Today was a sad day at our house. It was inevitable, of course. I read somewhere that when we get a pet, we know that we will outlive it, but we continue to fall in love with our animals and go through the pain of loss eventually, over and over.
Dupree had been failing for some time. He could not process his food, but was hungry all the time. He was incontinent, which was not pleasant, for us and for him, since he was a fastidious groomer. Since he was not able to process food, he was so thin you could feel all his bones. Lately, he had been getting up into my lap, and staring right into my eyes as if telling me he was not happy. So this morning, John took him to the vet to release him from his misery. It was just too sad, but necessary.
John buried him in one of his favorite spots by the side of the house.

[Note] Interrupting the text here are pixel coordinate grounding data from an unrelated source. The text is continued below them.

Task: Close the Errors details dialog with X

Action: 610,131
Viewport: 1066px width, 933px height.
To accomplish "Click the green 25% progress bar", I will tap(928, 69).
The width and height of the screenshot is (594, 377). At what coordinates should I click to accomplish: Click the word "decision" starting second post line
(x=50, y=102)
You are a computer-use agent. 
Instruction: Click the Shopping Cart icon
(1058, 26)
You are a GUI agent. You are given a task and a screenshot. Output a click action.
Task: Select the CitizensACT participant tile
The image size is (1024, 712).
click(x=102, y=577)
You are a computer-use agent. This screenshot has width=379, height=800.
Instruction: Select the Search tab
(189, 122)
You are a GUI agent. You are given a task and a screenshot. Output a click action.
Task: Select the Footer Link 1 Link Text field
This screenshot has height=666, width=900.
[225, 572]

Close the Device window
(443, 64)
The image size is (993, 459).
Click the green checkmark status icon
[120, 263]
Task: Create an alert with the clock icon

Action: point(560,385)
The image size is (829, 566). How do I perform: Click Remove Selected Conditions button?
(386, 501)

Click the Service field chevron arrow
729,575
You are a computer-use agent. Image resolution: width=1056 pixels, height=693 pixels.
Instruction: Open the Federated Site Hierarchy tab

It's strange, but I keep thinking I hear him at the front door, or feel him jumping on the footrest of my throne.
He's had a good life, has been much loved, but will be much missed. He was a little over 17 years old, and until this past summer had remained a kitten. He used to climb up a tall fir tree on the corner of the house to get on the roof in order to walk over to the edge to meow over John's window to get his attention in the middle of the night. He would then climb down the lattice-like support of the porch roof like a monkey.
He liked to walk with his tail held high, like a plume over his back. He was a lovely cat and knew it. A fine purrer. Spoiled, too.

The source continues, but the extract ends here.